Menurutnya, aktivitas perdagangan yang berlangsung selama lebih dari lima dekade itu untuk proses penataan tak kunjung selesai. Pramono mengatakan persoalan pedagang di Kramat Jati bukan masalah baru. Penataan kawasan tersebut telah menjadi pekerjaan rumah selama puluhan tahun, bahkan sejak awal 1970-an.
"Pembenahan ini terus terang tidak gampang karena ini sudah berlangsung lebih dari 50 tahun, sejak awal tahun 70-an," ujar Pramono saat meninjau Pasar Kramat Jati, Selasa, 1 September 2026.
Pemkot Jaktim perketat penanganan kawasan Kramat Jati karena aktivitas pedagang (Pemkot Jaktim)
"Tetapi untuk membuat penertiban-penertiban yang ada di Jakarta, salah satu hal yang perlu dilakukan pembenahan adalah di Kramat Jati ini," sambungnya.
Dalam proses penataan kali itu, Pemprov DKI menyiapkan lokasi baru bagi ratusan pedagang yang selama ini beraktivitas di Kramat Jati.

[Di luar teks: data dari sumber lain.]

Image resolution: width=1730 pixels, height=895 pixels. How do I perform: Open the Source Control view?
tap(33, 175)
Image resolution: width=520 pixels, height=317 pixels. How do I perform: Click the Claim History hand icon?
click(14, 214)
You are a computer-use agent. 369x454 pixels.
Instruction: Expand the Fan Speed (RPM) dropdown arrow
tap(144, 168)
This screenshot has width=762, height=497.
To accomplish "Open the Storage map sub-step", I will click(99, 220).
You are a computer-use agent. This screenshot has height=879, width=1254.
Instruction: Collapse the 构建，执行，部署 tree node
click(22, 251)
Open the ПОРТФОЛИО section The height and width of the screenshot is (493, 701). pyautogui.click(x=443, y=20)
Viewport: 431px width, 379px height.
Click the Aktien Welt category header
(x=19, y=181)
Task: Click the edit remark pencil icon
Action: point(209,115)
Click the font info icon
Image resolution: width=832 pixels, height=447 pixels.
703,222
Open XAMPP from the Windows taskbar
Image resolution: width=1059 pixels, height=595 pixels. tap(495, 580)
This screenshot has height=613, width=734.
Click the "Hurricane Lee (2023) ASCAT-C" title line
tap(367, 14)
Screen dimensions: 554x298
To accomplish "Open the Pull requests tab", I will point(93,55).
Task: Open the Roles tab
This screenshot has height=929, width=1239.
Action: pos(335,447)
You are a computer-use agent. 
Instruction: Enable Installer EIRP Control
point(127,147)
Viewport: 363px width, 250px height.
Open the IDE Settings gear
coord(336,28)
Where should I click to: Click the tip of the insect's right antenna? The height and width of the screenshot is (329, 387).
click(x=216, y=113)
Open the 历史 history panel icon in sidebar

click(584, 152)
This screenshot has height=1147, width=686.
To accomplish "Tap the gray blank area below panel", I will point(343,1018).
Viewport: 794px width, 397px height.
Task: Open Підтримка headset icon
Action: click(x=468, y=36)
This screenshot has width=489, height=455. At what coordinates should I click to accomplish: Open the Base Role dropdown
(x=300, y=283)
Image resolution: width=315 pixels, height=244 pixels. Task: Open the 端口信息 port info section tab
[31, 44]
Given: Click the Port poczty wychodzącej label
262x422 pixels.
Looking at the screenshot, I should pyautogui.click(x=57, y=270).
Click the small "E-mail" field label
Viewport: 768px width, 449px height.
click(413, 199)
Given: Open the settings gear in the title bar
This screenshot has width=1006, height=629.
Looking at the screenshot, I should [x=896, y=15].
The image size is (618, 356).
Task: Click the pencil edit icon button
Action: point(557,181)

Ia menyebut jumlah pedagang yang terdampak penataan berada di kisaran 614 hingga 640 pedagang. Mereka akan ditempatkan di sejumlah lokasi yang telah disiapkan pemerintah.
Adapun pembagian lokasi tersebut meliputi 331 pedagang ditempatkan di Pasar Kramat Jati Sektor 7, 193 pedagang ikan diarahkan ke Lokasi Binaan (Lokbin) Kramat Jati, 45 pedagang kue ditempatkan di Lokbin Cililitan dan 45 pedagang lainnya akan menempati pasar lain yang dikelola Perumda Pasar Jaya.